begin Provided text

A tenth aspect of the present disclosure provides the liquid droplet jetting apparatus according to the fourth aspect, in which it is preferable that the liquid contains a solvent, and the solvent is disposed inside the chamber in an open state.
An eleventh aspect of the present disclosure provides the liquid droplet jetting apparatus according to the fourth or tenth aspect, in which it is preferable that the liquid droplet jetting apparatus further comprises: a circuit element for driving the liquid droplet jetting head, in which the circuit element is disposed outside the chamber.
A twelfth aspect of the present disclosure provides the liquid droplet jetting apparatus according to any one of the first to eleventh aspects, in which it is preferable that the vacuum is 0.5 atmospheres to 0.01 atmospheres.
A thirteenth aspect of the present disclosure provides the liquid droplet jetting apparatus according to any one of the first to twelfth aspects, in which it is preferable that the liquid is an aqueous ink containing water as a solvent.

end Provided text

## Aim of the task
Please reproduce the jetting apparatus passage word for word, from "An eleventh aspect" up to and including "as a solvent.". The material below is separate from the jetting apparatus passage above.

begin Record excerpts

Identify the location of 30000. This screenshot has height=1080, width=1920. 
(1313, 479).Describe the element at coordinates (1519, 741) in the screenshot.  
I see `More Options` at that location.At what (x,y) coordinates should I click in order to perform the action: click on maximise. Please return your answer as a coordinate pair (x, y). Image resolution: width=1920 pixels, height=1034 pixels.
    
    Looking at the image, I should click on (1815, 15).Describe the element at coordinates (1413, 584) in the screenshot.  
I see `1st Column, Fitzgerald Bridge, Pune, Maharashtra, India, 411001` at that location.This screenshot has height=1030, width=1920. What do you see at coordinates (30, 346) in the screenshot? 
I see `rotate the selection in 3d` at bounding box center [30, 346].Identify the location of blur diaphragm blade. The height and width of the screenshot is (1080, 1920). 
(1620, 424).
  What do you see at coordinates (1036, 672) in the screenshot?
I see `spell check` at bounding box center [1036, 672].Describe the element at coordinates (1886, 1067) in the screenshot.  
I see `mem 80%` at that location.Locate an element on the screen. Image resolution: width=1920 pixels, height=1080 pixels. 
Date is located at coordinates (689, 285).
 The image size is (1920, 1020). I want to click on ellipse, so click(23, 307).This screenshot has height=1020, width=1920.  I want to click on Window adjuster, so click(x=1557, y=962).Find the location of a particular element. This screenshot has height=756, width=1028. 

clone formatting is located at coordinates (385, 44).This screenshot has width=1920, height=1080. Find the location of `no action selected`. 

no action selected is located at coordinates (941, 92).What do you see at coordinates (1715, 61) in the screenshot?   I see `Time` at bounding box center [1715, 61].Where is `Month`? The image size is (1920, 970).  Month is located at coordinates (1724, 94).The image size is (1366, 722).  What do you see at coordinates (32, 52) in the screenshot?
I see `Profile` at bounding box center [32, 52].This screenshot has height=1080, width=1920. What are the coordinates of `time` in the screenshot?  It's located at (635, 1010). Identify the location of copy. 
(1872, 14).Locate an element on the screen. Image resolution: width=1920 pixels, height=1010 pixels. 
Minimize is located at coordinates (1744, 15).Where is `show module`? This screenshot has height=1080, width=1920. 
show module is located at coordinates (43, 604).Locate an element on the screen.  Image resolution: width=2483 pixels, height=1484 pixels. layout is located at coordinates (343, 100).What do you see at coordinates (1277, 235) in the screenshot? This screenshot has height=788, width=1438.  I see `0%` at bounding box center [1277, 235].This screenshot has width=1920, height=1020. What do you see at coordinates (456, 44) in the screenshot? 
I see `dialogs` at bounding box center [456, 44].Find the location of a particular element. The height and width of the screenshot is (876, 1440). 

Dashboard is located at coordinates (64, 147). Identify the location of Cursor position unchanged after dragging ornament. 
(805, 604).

end Record excerpts

## Solution
An eleventh aspect of the present disclosure provides the liquid droplet jetting apparatus according to the fourth or tenth aspect, in which it is preferable that the liquid droplet jetting apparatus further comprises: a circuit element for driving the liquid droplet jetting head, in which the circuit element is disposed outside the chamber.
A twelfth aspect of the present disclosure provides the liquid droplet jetting apparatus according to any one of the first to eleventh aspects, in which it is preferable that the vacuum is 0.5 atmospheres to 0.01 atmospheres.
A thirteenth aspect of the present disclosure provides the liquid droplet jetting apparatus according to any one of the first to twelfth aspects, in which it is preferable that the liquid is an aqueous ink containing water as a solvent.